I think I posted in the wrong section... Sorry...


----------



## Instg8ter (Sep 28, 2010)

when the door/fender is aligned properly according to the service manual, the fender edge will be proud of the door edge 3/32 i believe. Door and fender should be flush at the rocker, and the cowl.


----------



## JoeMan (Feb 18, 2013)

So does the fender touch the windshield post or gap away like it does to the fender? I'll try to post a pic tomorrow...


----------



## Instg8ter (Sep 28, 2010)

its tight where the fender meets the cowl


----------



## JoeMan (Feb 18, 2013)

It won't let me attatch a photo... Again, the door gaps to the quarter great, fender to door great, fender to hood great, hood to cowl panel great... It's the fender to cowl to windshield post cover area that I'm unsure about.. Nice gaps to each other, but I can see the back side corner of the cowl panel between the fender to w/s post gap... If the fender is supposed to be tight to the w/s post (like the cowl is to the lower w/s frame), then gap down the door, is it tight to the rocker (there for the door would sit just back of the front rocker edge)? If so, my door has to move back, which would mean the quarters have to move back (boooo)... I don't think I have the room to make up an entire gap for the fender to w/s post to sit tight... Can anyone post a picture of the hood to fender to cowl to w/s post area? I know I'm asking a lot and my descriptions are clear as mud... I'll continue trying to post my pic...


----------



## JoeMan (Feb 18, 2013)

I'm only able to load the photo into my gallery if anyone is willing to pursue this a little...


----------



## Rukee (Feb 8, 2007)

:cheers


----------



## JoeMan (Feb 18, 2013)

Hey thanx Rukee! Is your avatar your GTO? What Year? What does the area I'm talking about look like on your car?


----------



## Rukee (Feb 8, 2007)

Yes it is, 1965, restored it myself in `07. I'd take a picture of that area but being in Wisconsin, it's in the shed burried with snow.


----------



## Too Many Projects (Nov 15, 2008)

The fender to pillar cover looks a little wide. The problem is when you move the fender back, the door needs to move back too. Do you have room at the quarter pillar to move the door back any ? Even half the gap at the fender to cover would help tighten it up.

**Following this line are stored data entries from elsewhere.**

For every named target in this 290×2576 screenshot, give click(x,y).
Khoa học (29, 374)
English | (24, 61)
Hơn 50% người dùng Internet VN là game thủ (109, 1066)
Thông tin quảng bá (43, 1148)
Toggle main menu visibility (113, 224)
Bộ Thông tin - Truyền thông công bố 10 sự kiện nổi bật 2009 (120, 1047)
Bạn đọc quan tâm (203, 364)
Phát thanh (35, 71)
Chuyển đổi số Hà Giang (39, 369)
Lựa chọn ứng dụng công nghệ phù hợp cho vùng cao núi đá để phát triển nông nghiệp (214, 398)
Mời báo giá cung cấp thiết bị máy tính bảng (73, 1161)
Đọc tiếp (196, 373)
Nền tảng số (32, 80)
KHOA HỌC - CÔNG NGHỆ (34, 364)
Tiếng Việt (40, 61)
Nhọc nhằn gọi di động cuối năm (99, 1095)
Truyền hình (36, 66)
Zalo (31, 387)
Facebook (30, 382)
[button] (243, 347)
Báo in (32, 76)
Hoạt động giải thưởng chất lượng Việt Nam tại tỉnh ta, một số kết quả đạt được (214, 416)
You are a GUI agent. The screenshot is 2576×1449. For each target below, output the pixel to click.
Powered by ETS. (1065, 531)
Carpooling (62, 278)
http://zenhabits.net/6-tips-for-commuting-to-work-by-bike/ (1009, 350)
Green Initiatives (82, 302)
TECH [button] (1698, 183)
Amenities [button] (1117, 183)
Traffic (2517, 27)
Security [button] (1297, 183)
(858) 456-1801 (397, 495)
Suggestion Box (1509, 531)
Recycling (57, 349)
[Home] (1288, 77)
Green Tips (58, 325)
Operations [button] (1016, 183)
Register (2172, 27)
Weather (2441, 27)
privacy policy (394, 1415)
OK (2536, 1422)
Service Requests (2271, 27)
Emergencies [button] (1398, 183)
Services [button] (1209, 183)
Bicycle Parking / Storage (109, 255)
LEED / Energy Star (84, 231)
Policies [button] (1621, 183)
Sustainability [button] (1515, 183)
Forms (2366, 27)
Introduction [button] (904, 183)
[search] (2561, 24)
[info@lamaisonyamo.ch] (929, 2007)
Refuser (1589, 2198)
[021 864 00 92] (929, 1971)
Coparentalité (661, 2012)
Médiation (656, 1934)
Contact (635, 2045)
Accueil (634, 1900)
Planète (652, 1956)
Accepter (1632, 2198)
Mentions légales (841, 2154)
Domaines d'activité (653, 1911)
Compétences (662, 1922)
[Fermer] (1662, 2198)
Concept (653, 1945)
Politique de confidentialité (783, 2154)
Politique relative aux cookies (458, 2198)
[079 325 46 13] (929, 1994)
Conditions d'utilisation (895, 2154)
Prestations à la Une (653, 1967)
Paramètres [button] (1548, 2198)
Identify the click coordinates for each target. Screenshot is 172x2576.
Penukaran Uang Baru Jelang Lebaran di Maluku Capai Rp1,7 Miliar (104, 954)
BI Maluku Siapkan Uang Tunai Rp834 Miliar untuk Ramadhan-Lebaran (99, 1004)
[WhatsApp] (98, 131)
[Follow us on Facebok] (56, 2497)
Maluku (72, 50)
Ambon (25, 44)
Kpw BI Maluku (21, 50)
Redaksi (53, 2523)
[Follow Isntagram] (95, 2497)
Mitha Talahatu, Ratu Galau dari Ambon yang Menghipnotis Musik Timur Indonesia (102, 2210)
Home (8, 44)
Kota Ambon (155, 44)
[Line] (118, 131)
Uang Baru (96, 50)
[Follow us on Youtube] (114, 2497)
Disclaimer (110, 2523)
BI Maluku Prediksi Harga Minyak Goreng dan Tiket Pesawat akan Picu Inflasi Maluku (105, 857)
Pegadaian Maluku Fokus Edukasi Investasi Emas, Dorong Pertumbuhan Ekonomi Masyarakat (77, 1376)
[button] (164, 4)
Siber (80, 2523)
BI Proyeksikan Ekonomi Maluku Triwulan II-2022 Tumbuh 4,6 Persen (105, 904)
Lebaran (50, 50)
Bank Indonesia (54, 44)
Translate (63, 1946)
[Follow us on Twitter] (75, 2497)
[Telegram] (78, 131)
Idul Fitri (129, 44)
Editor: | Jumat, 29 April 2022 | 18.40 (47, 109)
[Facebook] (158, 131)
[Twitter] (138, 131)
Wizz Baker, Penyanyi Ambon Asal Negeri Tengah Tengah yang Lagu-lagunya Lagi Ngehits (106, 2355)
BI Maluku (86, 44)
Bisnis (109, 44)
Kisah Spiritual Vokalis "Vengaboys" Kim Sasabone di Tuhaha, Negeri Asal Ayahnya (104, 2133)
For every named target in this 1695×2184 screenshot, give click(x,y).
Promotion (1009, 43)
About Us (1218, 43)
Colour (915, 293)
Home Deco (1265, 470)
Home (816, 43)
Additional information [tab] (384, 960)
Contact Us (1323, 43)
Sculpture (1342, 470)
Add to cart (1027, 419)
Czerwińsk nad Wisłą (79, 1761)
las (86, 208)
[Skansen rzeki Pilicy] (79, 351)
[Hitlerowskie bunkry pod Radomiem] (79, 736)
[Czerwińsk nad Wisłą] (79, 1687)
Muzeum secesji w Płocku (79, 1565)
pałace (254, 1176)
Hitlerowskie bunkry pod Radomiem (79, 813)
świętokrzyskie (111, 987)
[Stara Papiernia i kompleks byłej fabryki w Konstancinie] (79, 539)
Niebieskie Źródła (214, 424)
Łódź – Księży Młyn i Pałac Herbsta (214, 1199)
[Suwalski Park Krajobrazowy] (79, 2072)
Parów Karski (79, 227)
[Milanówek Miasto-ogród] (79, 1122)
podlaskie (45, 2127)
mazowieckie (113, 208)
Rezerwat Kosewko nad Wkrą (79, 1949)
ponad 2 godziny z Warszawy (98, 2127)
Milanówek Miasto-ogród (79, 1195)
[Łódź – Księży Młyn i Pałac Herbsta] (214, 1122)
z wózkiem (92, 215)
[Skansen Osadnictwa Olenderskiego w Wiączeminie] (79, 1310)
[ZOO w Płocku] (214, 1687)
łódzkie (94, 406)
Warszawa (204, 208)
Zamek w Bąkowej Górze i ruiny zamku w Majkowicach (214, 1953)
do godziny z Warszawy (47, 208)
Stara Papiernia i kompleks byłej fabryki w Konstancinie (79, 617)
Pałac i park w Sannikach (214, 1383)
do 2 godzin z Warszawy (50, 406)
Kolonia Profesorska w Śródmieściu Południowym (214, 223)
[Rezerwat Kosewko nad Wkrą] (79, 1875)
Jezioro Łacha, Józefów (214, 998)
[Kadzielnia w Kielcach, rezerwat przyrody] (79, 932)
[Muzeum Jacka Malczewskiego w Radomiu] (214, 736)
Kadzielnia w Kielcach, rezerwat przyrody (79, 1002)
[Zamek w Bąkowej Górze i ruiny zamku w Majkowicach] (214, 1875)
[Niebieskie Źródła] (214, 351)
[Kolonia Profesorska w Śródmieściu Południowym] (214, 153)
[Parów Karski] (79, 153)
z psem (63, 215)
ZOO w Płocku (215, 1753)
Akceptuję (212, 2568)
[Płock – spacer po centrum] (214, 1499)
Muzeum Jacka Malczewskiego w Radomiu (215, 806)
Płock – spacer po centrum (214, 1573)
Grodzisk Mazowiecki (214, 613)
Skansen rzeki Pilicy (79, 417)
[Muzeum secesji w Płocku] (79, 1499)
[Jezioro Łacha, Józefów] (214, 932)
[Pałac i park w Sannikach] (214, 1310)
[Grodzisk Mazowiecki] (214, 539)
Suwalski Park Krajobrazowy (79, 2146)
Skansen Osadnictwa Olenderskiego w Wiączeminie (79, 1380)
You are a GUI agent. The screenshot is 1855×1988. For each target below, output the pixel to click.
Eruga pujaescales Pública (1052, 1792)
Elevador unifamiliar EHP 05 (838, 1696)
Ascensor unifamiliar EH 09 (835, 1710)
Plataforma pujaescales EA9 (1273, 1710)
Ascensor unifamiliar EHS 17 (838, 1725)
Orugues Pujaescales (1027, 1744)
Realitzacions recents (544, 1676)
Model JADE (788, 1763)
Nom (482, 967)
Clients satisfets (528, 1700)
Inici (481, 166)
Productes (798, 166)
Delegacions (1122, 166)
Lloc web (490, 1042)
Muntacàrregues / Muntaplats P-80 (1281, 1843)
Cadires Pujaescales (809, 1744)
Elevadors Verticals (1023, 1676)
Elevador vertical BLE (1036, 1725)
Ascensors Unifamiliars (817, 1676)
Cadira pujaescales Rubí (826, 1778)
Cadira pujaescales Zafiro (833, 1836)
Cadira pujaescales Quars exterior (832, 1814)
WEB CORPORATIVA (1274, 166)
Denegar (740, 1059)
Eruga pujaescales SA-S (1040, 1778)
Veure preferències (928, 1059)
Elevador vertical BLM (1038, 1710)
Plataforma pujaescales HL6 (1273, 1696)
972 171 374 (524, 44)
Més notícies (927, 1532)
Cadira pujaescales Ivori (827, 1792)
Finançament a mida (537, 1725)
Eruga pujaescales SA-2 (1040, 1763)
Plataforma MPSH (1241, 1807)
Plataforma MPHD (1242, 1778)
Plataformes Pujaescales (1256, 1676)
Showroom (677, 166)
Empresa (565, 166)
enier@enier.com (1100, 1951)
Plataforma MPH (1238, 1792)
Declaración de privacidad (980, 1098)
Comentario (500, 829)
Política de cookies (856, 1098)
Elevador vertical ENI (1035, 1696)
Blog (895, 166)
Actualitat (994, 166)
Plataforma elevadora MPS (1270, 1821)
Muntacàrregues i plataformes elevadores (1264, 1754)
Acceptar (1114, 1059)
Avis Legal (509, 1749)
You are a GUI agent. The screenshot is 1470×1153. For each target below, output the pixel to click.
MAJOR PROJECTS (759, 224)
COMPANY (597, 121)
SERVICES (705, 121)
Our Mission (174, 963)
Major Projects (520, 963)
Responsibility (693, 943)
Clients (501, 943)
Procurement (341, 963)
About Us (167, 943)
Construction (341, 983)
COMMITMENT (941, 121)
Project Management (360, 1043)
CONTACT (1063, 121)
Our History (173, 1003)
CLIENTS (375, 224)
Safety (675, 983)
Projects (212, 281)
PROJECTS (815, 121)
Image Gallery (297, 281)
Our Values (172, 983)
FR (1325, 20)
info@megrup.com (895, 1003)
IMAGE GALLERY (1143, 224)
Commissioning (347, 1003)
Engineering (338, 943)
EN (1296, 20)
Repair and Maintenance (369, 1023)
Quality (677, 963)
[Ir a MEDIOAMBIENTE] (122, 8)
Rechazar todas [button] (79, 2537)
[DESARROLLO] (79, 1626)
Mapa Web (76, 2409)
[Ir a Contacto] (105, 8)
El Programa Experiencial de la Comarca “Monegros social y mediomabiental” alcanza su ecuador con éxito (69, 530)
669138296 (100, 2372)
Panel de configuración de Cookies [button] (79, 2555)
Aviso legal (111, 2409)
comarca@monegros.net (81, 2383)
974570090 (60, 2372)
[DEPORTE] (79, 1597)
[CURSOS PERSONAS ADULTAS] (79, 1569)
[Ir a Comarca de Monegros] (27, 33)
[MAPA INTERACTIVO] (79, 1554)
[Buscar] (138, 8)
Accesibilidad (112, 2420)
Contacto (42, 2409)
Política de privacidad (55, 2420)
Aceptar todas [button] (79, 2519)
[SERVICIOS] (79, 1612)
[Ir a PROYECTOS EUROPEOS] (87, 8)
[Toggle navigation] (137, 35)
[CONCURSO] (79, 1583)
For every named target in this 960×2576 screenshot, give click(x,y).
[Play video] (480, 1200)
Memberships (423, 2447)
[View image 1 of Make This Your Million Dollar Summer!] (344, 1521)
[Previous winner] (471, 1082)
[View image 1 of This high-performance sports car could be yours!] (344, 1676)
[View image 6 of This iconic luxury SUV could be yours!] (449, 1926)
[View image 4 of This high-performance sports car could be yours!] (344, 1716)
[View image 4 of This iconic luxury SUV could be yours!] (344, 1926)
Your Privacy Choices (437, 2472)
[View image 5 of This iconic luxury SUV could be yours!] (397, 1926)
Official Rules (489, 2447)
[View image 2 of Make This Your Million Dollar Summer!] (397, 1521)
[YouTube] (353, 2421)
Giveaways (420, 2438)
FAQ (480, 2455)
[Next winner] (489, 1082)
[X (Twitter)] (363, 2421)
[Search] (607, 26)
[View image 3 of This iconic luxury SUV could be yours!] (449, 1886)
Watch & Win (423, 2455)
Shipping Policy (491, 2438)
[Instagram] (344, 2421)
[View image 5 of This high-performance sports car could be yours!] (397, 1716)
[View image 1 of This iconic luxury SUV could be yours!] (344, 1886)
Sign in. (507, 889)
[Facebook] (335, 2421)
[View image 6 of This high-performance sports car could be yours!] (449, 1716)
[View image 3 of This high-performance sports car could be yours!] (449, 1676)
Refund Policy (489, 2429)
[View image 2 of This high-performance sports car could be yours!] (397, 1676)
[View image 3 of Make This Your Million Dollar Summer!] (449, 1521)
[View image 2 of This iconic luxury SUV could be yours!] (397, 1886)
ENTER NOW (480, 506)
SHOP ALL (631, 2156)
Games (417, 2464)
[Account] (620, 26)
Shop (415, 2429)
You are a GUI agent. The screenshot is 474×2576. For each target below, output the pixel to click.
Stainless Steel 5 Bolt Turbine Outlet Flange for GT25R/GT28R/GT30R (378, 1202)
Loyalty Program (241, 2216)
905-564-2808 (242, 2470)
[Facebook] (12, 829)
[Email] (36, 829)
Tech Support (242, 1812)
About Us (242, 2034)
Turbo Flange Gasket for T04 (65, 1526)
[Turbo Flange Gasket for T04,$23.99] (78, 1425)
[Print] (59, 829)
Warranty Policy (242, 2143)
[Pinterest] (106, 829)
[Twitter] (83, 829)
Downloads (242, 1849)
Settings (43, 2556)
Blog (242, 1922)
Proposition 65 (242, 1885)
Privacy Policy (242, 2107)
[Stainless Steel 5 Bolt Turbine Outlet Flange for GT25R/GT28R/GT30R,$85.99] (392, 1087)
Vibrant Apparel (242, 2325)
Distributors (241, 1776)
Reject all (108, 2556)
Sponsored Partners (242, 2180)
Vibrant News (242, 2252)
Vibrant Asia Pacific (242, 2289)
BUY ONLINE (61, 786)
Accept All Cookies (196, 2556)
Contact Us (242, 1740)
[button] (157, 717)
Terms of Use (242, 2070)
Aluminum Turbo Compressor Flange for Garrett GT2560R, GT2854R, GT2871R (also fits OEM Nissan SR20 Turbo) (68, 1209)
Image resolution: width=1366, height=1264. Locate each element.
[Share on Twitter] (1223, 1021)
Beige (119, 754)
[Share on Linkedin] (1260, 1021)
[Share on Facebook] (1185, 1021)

If the fender to door gap is too tight, the door will rub when you open it. Leaving the fender out slightly from flush with the door will give the leading edge of the door more room to clear as it swings past. The bolt at the bottom of the fender can help with that. By leaving the shims out, the fender will bow out more as it is pulled up farther by the bolt.


----------